空には分厚い黒雲が垂れ込めて日差しを妨げている。雷が雲の中で唸りを上げていた。
荒れ果てた神殿があった。門前には篝火が焚かれている。
男は意に介する様子もなく門を潜った。
首から上がない女神像。棚を倒され、希少な書籍が乱雑に捨て置かれたままの書庫。金銀や宝飾類は奪い尽くされていた。
かつて本殿であっただろう場所には屋根が失われ、石畳の上に林立する石柱だけが残っている。石柱は何本かは倒れてはいるが、それでも大半が立ったままであり、旧帝国期の建築技術の確かさを証明していた。

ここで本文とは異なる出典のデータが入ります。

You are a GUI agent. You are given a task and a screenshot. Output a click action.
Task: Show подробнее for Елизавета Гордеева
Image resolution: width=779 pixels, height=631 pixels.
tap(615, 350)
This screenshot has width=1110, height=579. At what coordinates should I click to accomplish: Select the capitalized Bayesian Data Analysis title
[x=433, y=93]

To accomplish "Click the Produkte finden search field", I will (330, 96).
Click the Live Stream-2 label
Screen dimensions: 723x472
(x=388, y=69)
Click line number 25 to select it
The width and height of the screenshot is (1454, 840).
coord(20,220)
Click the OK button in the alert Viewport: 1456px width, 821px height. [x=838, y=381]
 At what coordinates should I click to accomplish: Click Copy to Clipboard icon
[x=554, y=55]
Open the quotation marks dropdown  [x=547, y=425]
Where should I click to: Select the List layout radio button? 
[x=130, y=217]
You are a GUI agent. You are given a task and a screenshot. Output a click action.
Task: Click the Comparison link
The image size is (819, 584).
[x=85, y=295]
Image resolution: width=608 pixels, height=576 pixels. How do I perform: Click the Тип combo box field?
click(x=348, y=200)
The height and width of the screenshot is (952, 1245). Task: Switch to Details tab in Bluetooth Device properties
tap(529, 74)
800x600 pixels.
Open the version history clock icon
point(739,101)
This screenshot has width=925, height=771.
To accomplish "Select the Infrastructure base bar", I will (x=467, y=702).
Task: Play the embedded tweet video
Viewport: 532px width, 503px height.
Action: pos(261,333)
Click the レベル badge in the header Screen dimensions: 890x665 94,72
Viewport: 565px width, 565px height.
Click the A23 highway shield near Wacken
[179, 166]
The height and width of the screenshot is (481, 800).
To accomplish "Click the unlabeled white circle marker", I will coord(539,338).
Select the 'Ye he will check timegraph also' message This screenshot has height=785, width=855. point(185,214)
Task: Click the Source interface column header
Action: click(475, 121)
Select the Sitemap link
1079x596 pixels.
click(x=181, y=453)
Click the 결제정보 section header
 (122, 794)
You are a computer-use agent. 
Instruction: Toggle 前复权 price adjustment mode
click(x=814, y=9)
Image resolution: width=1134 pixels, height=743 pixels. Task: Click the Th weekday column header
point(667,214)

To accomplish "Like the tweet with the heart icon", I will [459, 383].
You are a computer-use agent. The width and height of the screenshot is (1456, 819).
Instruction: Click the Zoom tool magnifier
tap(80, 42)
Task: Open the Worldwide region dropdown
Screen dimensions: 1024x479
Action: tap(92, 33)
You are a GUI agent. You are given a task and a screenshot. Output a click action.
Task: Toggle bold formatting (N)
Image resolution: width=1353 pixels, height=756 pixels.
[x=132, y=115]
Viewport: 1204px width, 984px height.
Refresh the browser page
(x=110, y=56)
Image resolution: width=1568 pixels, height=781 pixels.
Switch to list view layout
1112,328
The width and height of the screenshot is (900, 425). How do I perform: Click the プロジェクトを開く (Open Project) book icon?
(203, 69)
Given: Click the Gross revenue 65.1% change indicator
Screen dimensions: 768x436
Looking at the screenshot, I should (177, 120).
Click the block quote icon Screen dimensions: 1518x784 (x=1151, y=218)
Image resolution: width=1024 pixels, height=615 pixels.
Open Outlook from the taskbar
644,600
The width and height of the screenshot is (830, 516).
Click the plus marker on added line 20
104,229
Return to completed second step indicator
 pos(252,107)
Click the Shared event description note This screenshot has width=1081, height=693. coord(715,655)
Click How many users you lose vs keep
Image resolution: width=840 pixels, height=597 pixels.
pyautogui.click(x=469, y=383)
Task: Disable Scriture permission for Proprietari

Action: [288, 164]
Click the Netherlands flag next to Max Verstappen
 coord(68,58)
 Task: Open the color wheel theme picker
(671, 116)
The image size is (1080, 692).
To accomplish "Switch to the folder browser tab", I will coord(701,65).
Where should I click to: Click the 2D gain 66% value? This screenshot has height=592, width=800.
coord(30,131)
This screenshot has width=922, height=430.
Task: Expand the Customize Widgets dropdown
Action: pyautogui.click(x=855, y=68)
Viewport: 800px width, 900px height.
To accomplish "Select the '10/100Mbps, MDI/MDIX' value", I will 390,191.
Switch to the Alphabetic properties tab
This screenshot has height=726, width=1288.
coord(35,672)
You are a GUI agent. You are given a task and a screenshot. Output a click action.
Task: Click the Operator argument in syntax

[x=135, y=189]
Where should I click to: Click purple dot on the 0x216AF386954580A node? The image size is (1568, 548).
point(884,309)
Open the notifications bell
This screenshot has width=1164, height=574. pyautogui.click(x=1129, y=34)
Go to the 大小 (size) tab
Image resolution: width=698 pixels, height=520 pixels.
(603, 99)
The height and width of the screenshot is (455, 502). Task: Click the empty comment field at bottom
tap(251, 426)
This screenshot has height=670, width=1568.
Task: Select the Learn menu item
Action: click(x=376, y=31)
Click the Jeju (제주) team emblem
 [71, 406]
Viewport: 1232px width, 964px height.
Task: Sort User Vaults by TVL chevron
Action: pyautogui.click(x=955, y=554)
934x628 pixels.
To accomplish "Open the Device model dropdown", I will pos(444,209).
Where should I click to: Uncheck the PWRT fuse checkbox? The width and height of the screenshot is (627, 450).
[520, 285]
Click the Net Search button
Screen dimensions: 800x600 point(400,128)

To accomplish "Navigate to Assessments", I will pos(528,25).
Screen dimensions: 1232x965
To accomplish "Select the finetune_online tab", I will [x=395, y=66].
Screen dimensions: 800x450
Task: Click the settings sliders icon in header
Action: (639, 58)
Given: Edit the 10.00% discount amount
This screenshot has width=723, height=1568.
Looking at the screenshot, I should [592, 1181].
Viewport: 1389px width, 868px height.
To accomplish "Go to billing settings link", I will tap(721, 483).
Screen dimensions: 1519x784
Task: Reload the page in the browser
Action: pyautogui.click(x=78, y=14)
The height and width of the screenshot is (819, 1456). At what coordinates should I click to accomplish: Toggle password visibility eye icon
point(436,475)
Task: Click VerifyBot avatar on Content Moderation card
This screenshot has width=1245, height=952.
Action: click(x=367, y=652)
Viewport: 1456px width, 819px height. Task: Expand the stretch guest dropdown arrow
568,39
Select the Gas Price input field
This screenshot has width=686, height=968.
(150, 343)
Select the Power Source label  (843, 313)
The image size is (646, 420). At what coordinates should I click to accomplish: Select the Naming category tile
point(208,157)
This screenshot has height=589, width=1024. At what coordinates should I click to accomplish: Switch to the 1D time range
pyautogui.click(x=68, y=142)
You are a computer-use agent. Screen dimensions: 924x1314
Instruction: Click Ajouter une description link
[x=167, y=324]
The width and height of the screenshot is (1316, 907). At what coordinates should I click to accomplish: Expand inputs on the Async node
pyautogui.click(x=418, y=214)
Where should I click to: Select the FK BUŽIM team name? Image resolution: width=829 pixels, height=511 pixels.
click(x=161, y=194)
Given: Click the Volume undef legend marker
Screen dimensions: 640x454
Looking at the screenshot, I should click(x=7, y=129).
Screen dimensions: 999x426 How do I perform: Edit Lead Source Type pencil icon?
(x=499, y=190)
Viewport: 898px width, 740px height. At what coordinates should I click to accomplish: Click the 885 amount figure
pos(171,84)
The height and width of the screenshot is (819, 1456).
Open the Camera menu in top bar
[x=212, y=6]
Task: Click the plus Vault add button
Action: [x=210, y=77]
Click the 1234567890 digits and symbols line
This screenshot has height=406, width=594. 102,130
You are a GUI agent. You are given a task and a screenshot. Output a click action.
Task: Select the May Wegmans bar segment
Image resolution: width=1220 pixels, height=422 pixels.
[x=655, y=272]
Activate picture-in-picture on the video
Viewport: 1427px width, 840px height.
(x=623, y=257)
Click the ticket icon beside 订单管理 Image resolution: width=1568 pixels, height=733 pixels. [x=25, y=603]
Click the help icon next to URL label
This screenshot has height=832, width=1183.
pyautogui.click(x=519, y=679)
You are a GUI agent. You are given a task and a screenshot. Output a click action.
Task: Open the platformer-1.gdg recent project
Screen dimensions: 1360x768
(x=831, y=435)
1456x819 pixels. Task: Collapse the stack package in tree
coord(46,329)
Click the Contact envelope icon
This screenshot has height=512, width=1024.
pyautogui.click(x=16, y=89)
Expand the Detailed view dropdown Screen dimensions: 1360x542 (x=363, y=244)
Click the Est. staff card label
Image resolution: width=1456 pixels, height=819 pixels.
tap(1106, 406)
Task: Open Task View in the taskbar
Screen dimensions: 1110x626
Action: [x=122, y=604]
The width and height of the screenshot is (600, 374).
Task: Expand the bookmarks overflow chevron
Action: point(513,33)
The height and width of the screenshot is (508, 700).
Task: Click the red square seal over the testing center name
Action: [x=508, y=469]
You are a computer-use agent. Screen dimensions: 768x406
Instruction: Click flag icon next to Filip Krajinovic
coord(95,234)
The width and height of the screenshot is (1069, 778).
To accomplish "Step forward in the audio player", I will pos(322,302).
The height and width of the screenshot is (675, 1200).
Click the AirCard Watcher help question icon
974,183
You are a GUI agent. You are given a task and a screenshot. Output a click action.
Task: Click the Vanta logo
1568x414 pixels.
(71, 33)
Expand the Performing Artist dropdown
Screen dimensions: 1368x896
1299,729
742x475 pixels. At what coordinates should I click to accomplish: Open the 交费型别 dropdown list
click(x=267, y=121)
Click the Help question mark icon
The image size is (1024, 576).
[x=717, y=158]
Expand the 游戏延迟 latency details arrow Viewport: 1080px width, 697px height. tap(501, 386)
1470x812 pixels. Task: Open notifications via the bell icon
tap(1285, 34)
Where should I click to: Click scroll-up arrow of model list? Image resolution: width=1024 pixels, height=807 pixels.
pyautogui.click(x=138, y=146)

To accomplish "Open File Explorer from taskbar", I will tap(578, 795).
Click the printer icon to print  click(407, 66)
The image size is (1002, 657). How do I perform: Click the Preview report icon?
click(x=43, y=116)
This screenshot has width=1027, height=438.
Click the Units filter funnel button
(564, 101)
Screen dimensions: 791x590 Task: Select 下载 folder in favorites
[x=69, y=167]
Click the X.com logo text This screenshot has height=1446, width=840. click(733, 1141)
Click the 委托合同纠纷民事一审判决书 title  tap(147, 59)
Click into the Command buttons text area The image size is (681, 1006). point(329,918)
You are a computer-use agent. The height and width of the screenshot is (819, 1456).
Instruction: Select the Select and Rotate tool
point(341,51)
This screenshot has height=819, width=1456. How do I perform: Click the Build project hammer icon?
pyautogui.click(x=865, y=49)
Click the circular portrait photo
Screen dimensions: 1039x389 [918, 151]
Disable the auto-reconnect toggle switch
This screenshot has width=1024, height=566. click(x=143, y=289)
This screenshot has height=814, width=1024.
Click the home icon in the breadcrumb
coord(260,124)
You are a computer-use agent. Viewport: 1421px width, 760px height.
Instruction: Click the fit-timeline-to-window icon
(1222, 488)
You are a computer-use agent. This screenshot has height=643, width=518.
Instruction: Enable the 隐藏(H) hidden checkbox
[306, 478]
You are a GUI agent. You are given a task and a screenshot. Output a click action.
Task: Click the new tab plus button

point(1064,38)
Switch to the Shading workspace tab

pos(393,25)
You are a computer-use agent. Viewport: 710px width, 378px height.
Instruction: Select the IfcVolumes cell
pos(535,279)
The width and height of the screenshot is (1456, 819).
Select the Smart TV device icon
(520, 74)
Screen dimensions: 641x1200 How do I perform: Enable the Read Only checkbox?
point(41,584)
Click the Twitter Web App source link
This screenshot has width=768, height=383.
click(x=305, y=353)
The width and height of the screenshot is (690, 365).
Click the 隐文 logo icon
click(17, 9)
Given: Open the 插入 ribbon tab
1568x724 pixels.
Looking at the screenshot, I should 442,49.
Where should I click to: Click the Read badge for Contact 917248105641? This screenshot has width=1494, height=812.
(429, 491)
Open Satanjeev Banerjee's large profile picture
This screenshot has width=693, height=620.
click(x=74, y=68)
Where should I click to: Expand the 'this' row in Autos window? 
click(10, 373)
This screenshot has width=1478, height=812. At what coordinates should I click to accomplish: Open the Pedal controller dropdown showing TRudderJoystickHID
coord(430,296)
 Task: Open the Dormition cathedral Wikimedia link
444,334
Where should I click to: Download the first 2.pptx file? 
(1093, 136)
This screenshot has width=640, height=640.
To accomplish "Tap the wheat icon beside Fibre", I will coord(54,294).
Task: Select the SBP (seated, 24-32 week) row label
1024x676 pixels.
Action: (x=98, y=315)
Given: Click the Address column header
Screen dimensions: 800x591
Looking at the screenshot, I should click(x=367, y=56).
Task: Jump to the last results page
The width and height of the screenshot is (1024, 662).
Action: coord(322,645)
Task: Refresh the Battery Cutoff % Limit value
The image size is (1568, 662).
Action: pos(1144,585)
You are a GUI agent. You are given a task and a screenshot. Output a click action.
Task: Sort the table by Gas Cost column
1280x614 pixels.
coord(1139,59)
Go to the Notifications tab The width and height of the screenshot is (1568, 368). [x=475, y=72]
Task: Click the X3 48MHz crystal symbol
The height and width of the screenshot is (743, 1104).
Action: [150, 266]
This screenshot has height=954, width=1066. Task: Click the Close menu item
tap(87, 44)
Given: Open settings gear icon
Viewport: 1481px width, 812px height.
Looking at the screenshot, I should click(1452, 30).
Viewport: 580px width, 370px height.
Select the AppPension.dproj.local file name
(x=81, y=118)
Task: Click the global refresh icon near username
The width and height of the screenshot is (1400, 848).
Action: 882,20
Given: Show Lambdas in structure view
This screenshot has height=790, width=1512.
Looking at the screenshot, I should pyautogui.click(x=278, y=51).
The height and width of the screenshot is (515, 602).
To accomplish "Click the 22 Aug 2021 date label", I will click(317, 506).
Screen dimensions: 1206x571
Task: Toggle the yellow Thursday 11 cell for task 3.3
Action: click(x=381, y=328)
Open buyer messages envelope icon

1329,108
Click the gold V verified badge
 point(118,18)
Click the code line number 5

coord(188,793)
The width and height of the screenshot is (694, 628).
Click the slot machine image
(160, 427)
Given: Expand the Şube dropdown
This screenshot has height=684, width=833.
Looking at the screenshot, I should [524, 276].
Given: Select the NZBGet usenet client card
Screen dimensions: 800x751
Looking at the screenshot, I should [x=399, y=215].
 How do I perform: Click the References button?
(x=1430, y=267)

尤もそこにいる者たちは、積み重ねられた歴史や叡智に敬意を払うような類の者ではない。赤々と燃える炎へ薪と共に稀覯本を焚べ、強奪品とおぼしき腸詰めや塩漬け肉を串に刺して炙っていた。
皆、兜こそ脱いでいるものの薄汚れた傷だらけの具足を身に帯びており、その野卑な会話の内容――戦場のちょっとした功績、勲功に見合わぬ少額な報奨への愚痴、どこの娼館がいいか、略奪した金品の捌き方、など――からも、彼らが兵士であることは知れた。焚火の数は二つ、合計10名が囲んでいた。
死体もまた転がっていた。付近の村で誘拐してきた男女数人である。慰みのために石弓の的にされ、殺されたのだ。 それだけではない。数十にも上る死体が折り重ねられ、皆腐るまで放置されていた。死体喰いの野犬や鴉が寄って来る様子はない。それは、兵らが放つ異様な気配のためだろう。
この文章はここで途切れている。